Fermez les yeux et imaginez la scène. Il est bientôt 19 heures et vous venez d’atterrir au Shelter, un petit bar à la devanture discrète, perdu dans une rue anonyme de Hachioji, à une quarantaine de kilomètres à l’ouest de Tokyo. A l’intérieur, un lustre fait de bulbes incandescents éclaire de sa lumière douce une demi-douzaine de sofas aux coussins moelleux. A quelques endroits stratégiques, les murs en pierre apparente ont été recouverts d’une épaisse couche de mousse acoustique qui arbore une peau tantôt ondulée, tantôt dentelée. Au fond de la pièce, vous distinguez un minuscule bar, de composition assez sommaire, sur lequel trônent cinq ou six bouteilles – à n’en pas douter, du très bon saké. C’est à ce moment-là que Yoshio Nojima entre en scène.
Le patron des lieux a une soixantaine d’années, les traits fins et de grandes lunettes carrées. Il vous salue comme un habitué, puis remplit votre verre d’un de ces alcools de riz supérieur, aux parfums lactés, qui titrent aux alentours de 15 degrés. L’homme se fraie désormais un chemin entre les caisses de vinyles, allume un amplificateur audio puis s’affaire au-dessus d’un tourne-disque. Méticuleusement, à la manière d’un ingénieur du son, il teste le retour du système son et dose à la perfection le volume d’une paire d’enceintes haute-fidélité. Vous êtes confortablement installé au creux d’un fauteuil quand Yoshio Nojima décide de jouer le premier vinyle de la soirée : Sleep in Peace, de Miyako Koda, un morceau de pop ambient japonaise sorti au cours de l’année 1998, tout à la fois relaxant et enveloppant.
Vos lèvres trempent dans le verre de saké, le souffle d’un saxo vous caresse les oreilles, la voix capiteuse de la chanteuse vous monte à la tête et, soudain, l’expérience musicale est totale. « Plus que dans un bar, je voulais que les gens aient l’impression d’entrer dans le salon de mon appartement. J’ai pensé l’endroit comme un refuge coupé du monde extérieur ; comme un lieu dans lequel on vient se ressourcer », explique Yoshio Nojima dans une vidéo publiée sur la page YouTube de Resident Advisor.
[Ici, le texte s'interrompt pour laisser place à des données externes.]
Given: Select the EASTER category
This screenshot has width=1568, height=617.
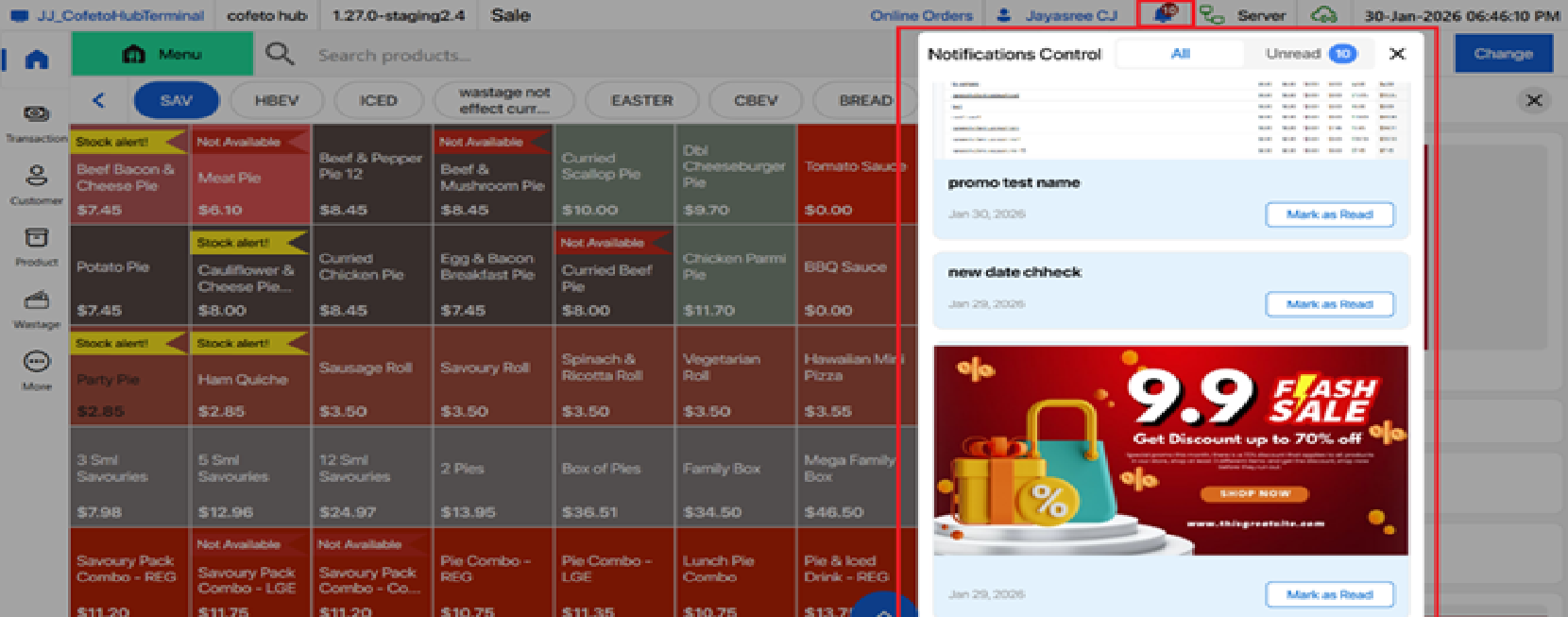Looking at the screenshot, I should (641, 100).
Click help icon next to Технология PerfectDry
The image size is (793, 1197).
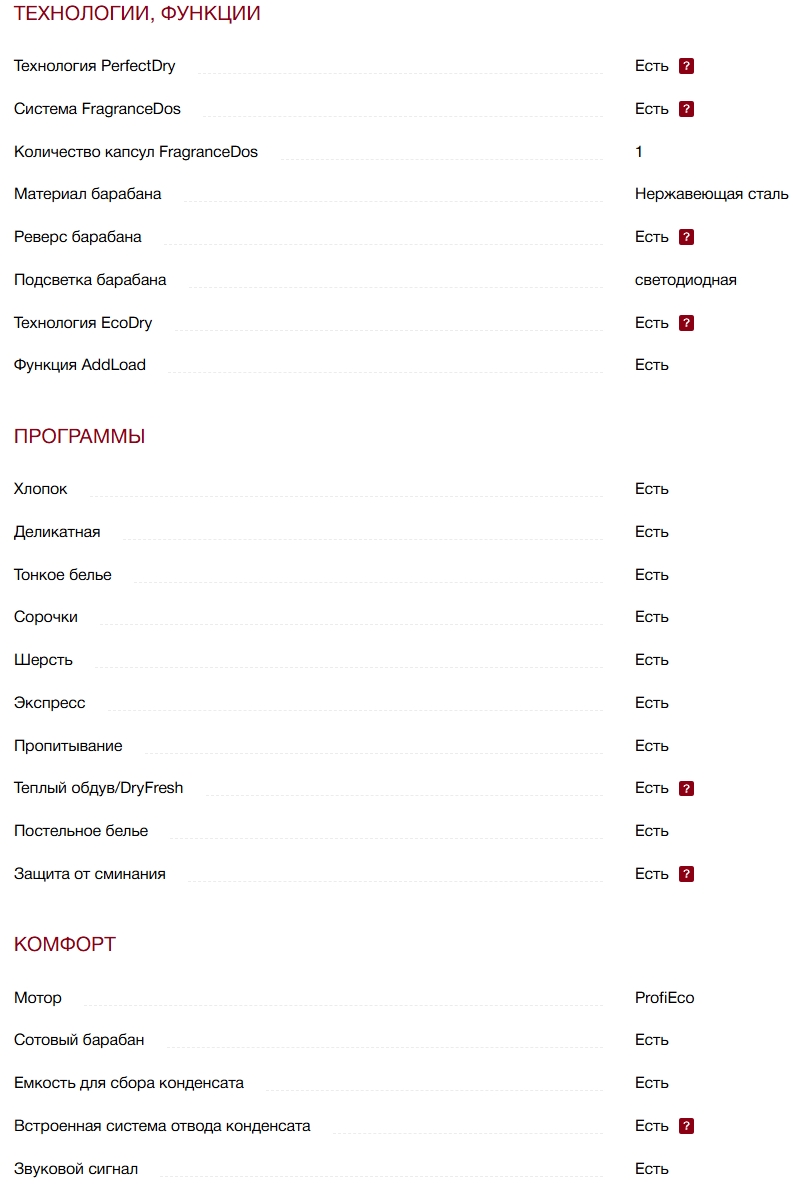pos(686,67)
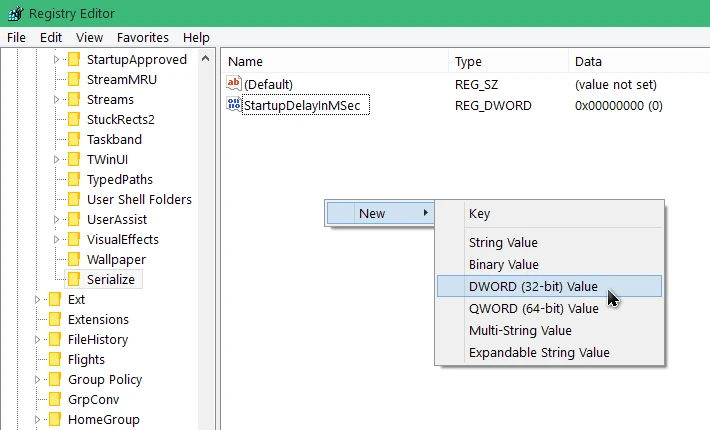Click the Registry Editor app icon in title bar
Image resolution: width=710 pixels, height=430 pixels.
pyautogui.click(x=13, y=13)
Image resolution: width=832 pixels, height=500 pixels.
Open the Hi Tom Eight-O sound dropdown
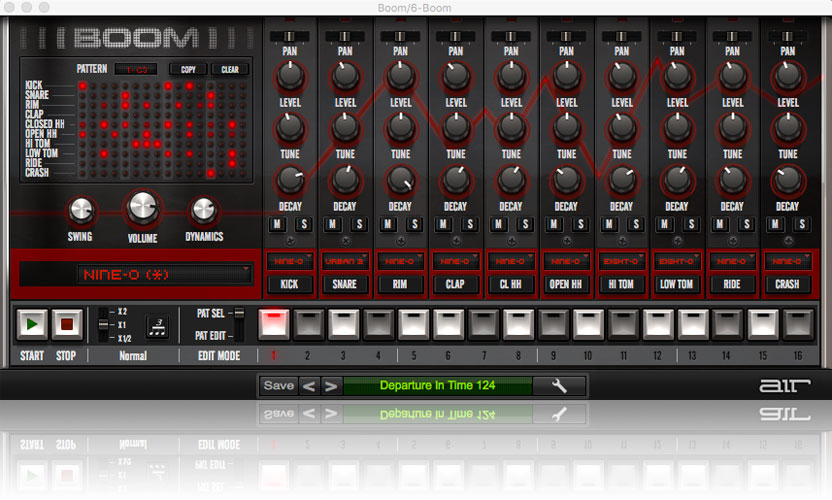[621, 262]
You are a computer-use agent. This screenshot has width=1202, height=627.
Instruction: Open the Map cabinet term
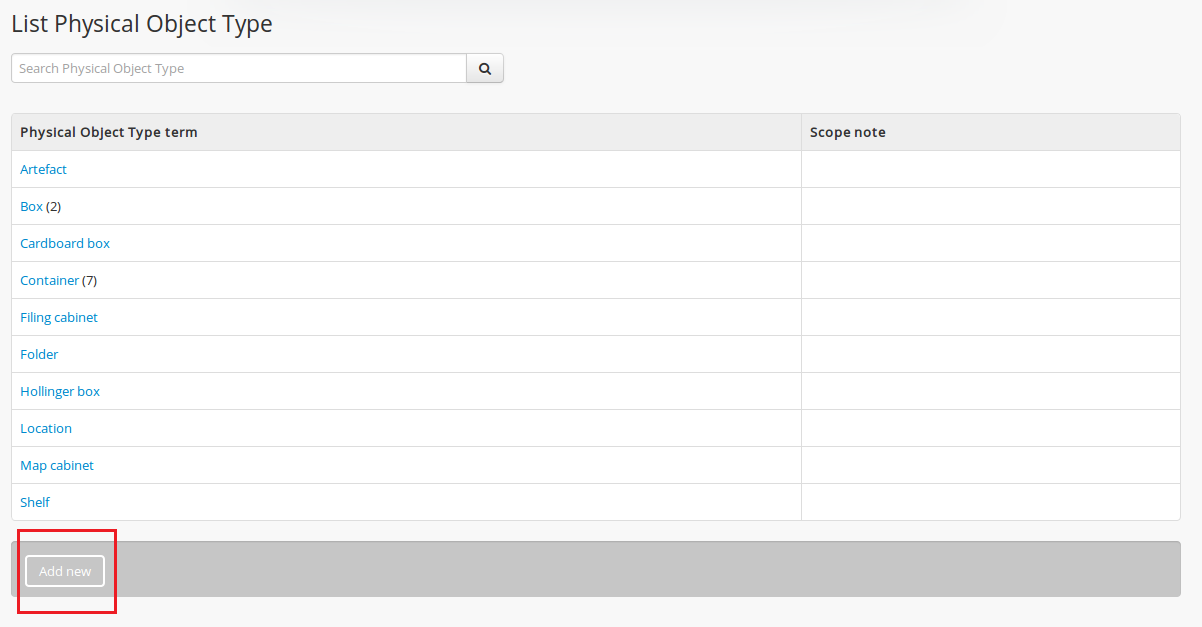[57, 466]

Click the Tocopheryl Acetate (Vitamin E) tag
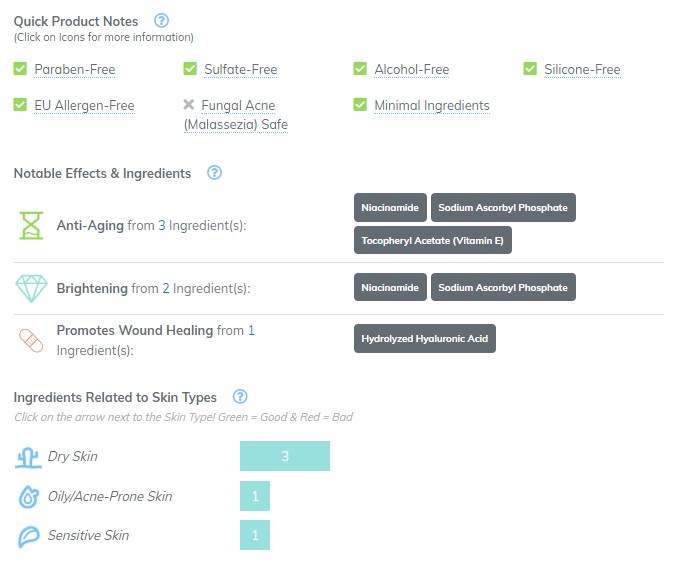(x=433, y=240)
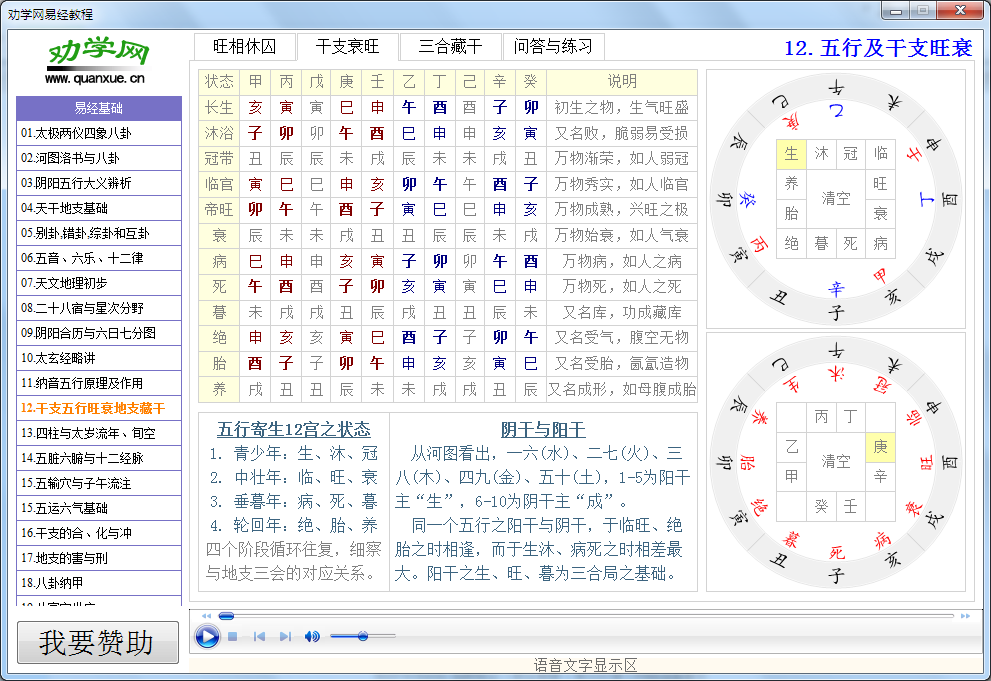Click the left double-arrow on the seek bar
The height and width of the screenshot is (681, 991).
tap(207, 617)
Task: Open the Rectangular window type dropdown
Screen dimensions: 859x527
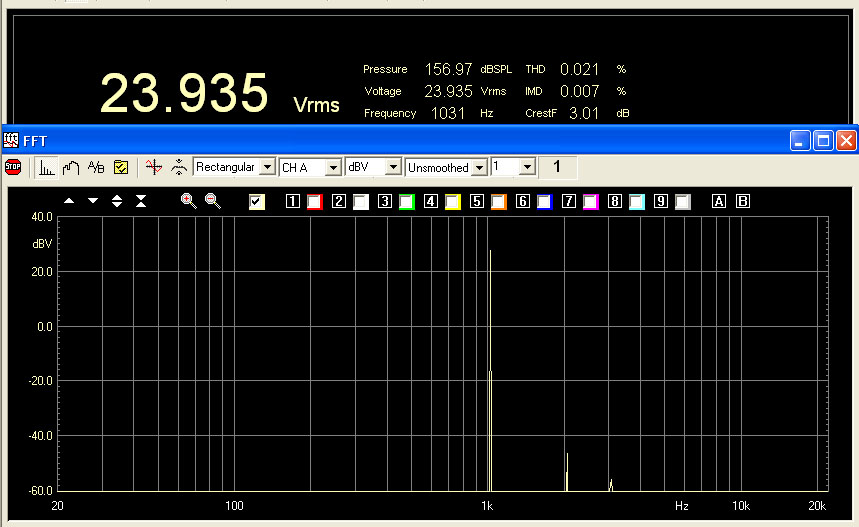Action: click(x=267, y=167)

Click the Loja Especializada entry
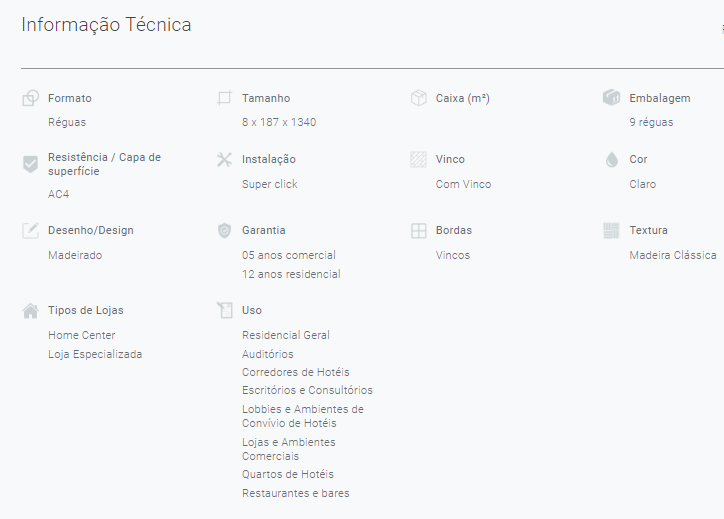click(x=95, y=354)
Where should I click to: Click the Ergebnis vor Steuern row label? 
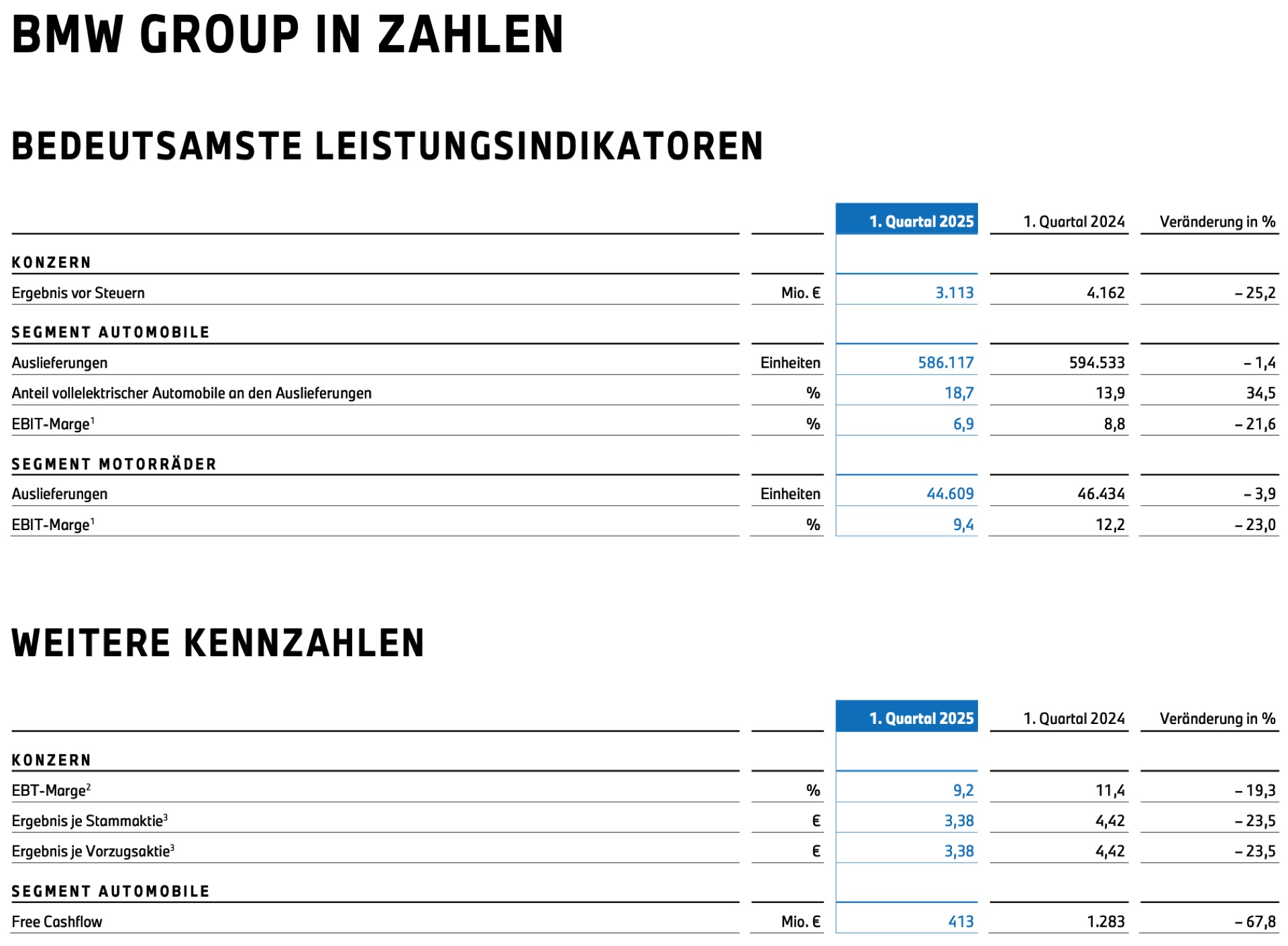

En 2019, le webzine consacré à la culture de la musique électronique a produit une série documentaire consacrée à l’émergence récente des listening bars – ou « bars d’écoute » : ces nouveaux lieux de restauration dans lesquels la musique supplante la nourriture pour jouer le rôle du plat de résistance.
La nourriture au second plan
Comme la plupart des tendances culinaires ultrapointues, les listening bars trouvent leur origine dans la culture japonaise – et plus précisément dans celle des jazz kissa. A partir des années 1950, les rues de Tokyo regorgent de ces « cafés jazz » entièrement pensés pour satisfaire la soif des mélomanes. Le concept est simple : les jazz kissa sont des endroits où l’on mange sur le pouce et discute peu… mais où l’on écoute avec gourmandise. Pas n’importe quelle musique : des standards de jazz, exclusivement – et ce, à une époque où les enregistrements de jazzmen sont rares et les disques de John Coltrane ou Albert Ayler, importés des Etats-Unis, sont considérés comme des objets précieux. La boisson (du café, principalement) ou la nourriture (des raviolis gyozas, le plus souvent) passent au second plan ; ce qui importe ici, surtout, c’est la qualité d’écoute musicale – qui se veut optimale en tous points.